**Goal**: Quote every one of the lines below verbatim, character for character.

Lines of data
++++

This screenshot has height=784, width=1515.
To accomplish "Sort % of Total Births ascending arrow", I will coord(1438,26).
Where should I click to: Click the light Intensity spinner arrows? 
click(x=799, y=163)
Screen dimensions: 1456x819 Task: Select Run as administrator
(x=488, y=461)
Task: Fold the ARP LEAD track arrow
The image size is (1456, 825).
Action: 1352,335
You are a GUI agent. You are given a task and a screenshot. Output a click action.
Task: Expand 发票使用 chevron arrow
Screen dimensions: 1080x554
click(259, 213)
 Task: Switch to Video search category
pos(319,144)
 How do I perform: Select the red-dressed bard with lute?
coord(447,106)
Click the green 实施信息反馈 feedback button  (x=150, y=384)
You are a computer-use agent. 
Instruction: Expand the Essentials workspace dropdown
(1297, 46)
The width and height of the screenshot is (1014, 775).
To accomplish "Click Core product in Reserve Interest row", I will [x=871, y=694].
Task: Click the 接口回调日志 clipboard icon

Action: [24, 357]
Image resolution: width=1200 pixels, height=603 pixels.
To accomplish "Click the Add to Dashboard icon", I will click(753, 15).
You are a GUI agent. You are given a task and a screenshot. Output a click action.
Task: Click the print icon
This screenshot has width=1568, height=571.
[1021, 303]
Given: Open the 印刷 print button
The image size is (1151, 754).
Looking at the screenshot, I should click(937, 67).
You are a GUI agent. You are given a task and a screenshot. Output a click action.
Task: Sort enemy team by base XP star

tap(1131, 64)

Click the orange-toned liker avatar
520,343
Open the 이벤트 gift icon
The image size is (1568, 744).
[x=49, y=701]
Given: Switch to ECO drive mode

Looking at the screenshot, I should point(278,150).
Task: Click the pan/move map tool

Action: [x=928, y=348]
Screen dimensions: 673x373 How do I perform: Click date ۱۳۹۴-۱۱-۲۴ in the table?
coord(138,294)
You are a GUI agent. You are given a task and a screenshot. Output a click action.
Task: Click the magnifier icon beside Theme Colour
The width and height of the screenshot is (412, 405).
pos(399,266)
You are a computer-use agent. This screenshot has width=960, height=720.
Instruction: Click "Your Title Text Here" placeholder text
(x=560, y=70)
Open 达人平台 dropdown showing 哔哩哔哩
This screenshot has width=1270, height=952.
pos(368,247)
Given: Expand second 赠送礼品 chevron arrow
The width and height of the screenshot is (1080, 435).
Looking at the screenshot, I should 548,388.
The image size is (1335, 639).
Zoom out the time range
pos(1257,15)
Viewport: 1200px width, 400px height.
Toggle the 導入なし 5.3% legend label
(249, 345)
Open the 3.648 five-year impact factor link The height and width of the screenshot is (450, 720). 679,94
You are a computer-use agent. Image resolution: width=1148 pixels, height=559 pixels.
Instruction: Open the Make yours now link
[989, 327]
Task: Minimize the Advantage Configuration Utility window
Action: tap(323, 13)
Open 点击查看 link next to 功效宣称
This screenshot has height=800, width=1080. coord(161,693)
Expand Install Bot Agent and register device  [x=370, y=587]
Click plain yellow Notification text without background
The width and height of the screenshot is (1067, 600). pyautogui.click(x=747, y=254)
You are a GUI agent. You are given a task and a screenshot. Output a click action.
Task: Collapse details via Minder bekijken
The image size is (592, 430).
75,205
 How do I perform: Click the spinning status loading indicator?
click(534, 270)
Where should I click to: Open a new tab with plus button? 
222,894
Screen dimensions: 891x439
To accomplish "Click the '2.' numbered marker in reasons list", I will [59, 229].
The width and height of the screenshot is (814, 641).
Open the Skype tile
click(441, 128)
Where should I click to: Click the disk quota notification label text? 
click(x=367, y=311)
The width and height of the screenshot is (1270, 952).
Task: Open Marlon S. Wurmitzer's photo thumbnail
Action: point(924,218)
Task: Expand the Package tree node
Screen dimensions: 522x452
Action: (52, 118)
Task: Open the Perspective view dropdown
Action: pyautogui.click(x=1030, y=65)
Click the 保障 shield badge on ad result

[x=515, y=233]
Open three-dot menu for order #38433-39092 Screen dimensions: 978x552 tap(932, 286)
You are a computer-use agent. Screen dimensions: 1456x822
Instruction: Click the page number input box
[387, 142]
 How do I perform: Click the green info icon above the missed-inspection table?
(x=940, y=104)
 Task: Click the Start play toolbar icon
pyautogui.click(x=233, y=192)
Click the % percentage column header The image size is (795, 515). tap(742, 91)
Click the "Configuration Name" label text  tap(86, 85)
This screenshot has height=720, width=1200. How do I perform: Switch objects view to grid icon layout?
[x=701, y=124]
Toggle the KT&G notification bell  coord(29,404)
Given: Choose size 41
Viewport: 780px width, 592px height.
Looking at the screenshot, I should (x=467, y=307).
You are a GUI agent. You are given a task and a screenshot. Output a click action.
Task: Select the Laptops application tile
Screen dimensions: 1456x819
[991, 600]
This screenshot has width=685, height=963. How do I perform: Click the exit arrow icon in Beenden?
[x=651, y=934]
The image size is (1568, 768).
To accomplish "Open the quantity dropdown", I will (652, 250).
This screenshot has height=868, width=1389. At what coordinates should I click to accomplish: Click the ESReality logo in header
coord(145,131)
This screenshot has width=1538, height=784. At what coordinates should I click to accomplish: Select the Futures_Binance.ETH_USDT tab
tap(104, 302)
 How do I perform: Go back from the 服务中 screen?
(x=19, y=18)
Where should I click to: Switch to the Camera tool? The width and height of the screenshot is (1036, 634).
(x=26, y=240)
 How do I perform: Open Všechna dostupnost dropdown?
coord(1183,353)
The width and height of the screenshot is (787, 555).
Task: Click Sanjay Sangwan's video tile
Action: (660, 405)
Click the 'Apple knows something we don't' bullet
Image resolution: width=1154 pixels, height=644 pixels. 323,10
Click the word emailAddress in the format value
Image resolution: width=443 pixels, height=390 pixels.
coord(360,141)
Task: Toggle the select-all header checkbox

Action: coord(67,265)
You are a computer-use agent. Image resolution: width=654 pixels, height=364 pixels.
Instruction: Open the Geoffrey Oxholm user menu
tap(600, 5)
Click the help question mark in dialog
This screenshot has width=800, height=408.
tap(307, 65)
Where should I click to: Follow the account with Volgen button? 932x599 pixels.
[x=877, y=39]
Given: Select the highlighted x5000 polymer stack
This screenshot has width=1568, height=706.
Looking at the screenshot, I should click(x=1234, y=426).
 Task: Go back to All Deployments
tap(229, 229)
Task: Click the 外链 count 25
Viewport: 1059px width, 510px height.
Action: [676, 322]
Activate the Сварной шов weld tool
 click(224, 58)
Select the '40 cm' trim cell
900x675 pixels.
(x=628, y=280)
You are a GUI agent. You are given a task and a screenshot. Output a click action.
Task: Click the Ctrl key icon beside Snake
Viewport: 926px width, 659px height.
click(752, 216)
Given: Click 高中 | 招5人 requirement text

++++

**Finished exercise**:
This screenshot has height=784, width=1515.
To accomplish "Sort % of Total Births ascending arrow", I will coord(1438,26).
Where should I click to: Click the light Intensity spinner arrows? 
click(x=799, y=163)
Screen dimensions: 1456x819 Task: Select Run as administrator
(x=488, y=461)
Task: Fold the ARP LEAD track arrow
The image size is (1456, 825).
Action: 1352,335
You are a GUI agent. You are given a task and a screenshot. Output a click action.
Task: Expand 发票使用 chevron arrow
Screen dimensions: 1080x554
click(259, 213)
 Task: Switch to Video search category
pos(319,144)
 How do I perform: Select the red-dressed bard with lute?
coord(447,106)
Click the green 实施信息反馈 feedback button  (x=150, y=384)
You are a computer-use agent. 
Instruction: Expand the Essentials workspace dropdown
(1297, 46)
The width and height of the screenshot is (1014, 775).
To accomplish "Click Core product in Reserve Interest row", I will [x=871, y=694].
Task: Click the 接口回调日志 clipboard icon

Action: [24, 357]
Image resolution: width=1200 pixels, height=603 pixels.
To accomplish "Click the Add to Dashboard icon", I will click(753, 15).
You are a GUI agent. You are given a task and a screenshot. Output a click action.
Task: Click the print icon
This screenshot has width=1568, height=571.
[1021, 303]
Given: Open the 印刷 print button
The image size is (1151, 754).
Looking at the screenshot, I should click(937, 67).
You are a GUI agent. You are given a task and a screenshot. Output a click action.
Task: Sort enemy team by base XP star

tap(1131, 64)

Click the orange-toned liker avatar
520,343
Open the 이벤트 gift icon
The image size is (1568, 744).
[x=49, y=701]
Given: Switch to ECO drive mode

Looking at the screenshot, I should point(278,150).
Task: Click the pan/move map tool

Action: [x=928, y=348]
Screen dimensions: 673x373 How do I perform: Click date ۱۳۹۴-۱۱-۲۴ in the table?
coord(138,294)
You are a GUI agent. You are given a task and a screenshot. Output a click action.
Task: Click the magnifier icon beside Theme Colour
The width and height of the screenshot is (412, 405).
pos(399,266)
You are a computer-use agent. This screenshot has width=960, height=720.
Instruction: Click "Your Title Text Here" placeholder text
(x=560, y=70)
Open 达人平台 dropdown showing 哔哩哔哩
This screenshot has width=1270, height=952.
pos(368,247)
Given: Expand second 赠送礼品 chevron arrow
The width and height of the screenshot is (1080, 435).
Looking at the screenshot, I should 548,388.
The image size is (1335, 639).
Zoom out the time range
pos(1257,15)
Viewport: 1200px width, 400px height.
Toggle the 導入なし 5.3% legend label
(249, 345)
Open the 3.648 five-year impact factor link The height and width of the screenshot is (450, 720). 679,94
You are a computer-use agent. Image resolution: width=1148 pixels, height=559 pixels.
Instruction: Open the Make yours now link
[989, 327]
Task: Minimize the Advantage Configuration Utility window
Action: tap(323, 13)
Open 点击查看 link next to 功效宣称
This screenshot has height=800, width=1080. coord(161,693)
Expand Install Bot Agent and register device  [x=370, y=587]
Click plain yellow Notification text without background
The width and height of the screenshot is (1067, 600). pyautogui.click(x=747, y=254)
You are a GUI agent. You are given a task and a screenshot. Output a click action.
Task: Collapse details via Minder bekijken
The image size is (592, 430).
75,205
 How do I perform: Click the spinning status loading indicator?
click(534, 270)
Where should I click to: Open a new tab with plus button? 
222,894
Screen dimensions: 891x439
To accomplish "Click the '2.' numbered marker in reasons list", I will [59, 229].
The width and height of the screenshot is (814, 641).
Open the Skype tile
click(441, 128)
Where should I click to: Click the disk quota notification label text? 
click(x=367, y=311)
The width and height of the screenshot is (1270, 952).
Task: Open Marlon S. Wurmitzer's photo thumbnail
Action: point(924,218)
Task: Expand the Package tree node
Screen dimensions: 522x452
Action: (52, 118)
Task: Open the Perspective view dropdown
Action: pyautogui.click(x=1030, y=65)
Click the 保障 shield badge on ad result

[x=515, y=233]
Open three-dot menu for order #38433-39092 Screen dimensions: 978x552 tap(932, 286)
You are a computer-use agent. Screen dimensions: 1456x822
Instruction: Click the page number input box
[387, 142]
 How do I perform: Click the green info icon above the missed-inspection table?
(x=940, y=104)
 Task: Click the Start play toolbar icon
pyautogui.click(x=233, y=192)
Click the % percentage column header The image size is (795, 515). tap(742, 91)
Click the "Configuration Name" label text  tap(86, 85)
This screenshot has height=720, width=1200. How do I perform: Switch objects view to grid icon layout?
[x=701, y=124]
Toggle the KT&G notification bell  coord(29,404)
Given: Choose size 41
Viewport: 780px width, 592px height.
Looking at the screenshot, I should (x=467, y=307).
You are a GUI agent. You are given a task and a screenshot. Output a click action.
Task: Select the Laptops application tile
Screen dimensions: 1456x819
[991, 600]
This screenshot has width=685, height=963. How do I perform: Click the exit arrow icon in Beenden?
[x=651, y=934]
The image size is (1568, 768).
To accomplish "Open the quantity dropdown", I will (652, 250).
This screenshot has height=868, width=1389. At what coordinates should I click to accomplish: Click the ESReality logo in header
coord(145,131)
This screenshot has width=1538, height=784. At what coordinates should I click to accomplish: Select the Futures_Binance.ETH_USDT tab
tap(104, 302)
 How do I perform: Go back from the 服务中 screen?
(x=19, y=18)
Where should I click to: Switch to the Camera tool? The width and height of the screenshot is (1036, 634).
(x=26, y=240)
 How do I perform: Open Všechna dostupnost dropdown?
coord(1183,353)
The width and height of the screenshot is (787, 555).
Task: Click Sanjay Sangwan's video tile
Action: (660, 405)
Click the 'Apple knows something we don't' bullet
Image resolution: width=1154 pixels, height=644 pixels. 323,10
Click the word emailAddress in the format value
Image resolution: width=443 pixels, height=390 pixels.
coord(360,141)
Task: Toggle the select-all header checkbox

Action: coord(67,265)
You are a computer-use agent. Image resolution: width=654 pixels, height=364 pixels.
Instruction: Open the Geoffrey Oxholm user menu
tap(600, 5)
Click the help question mark in dialog
This screenshot has width=800, height=408.
tap(307, 65)
Where should I click to: Follow the account with Volgen button? 932x599 pixels.
[x=877, y=39]
Given: Select the highlighted x5000 polymer stack
This screenshot has width=1568, height=706.
Looking at the screenshot, I should click(x=1234, y=426).
 Task: Go back to All Deployments
tap(229, 229)
Task: Click the 外链 count 25
Viewport: 1059px width, 510px height.
Action: [676, 322]
Activate the Сварной шов weld tool
 click(224, 58)
Select the '40 cm' trim cell
900x675 pixels.
(x=628, y=280)
You are a GUI agent. You are given a task and a screenshot. Output a click action.
Task: Click the Ctrl key icon beside Snake
Viewport: 926px width, 659px height.
click(752, 216)
Given: Click 高中 | 招5人 requirement text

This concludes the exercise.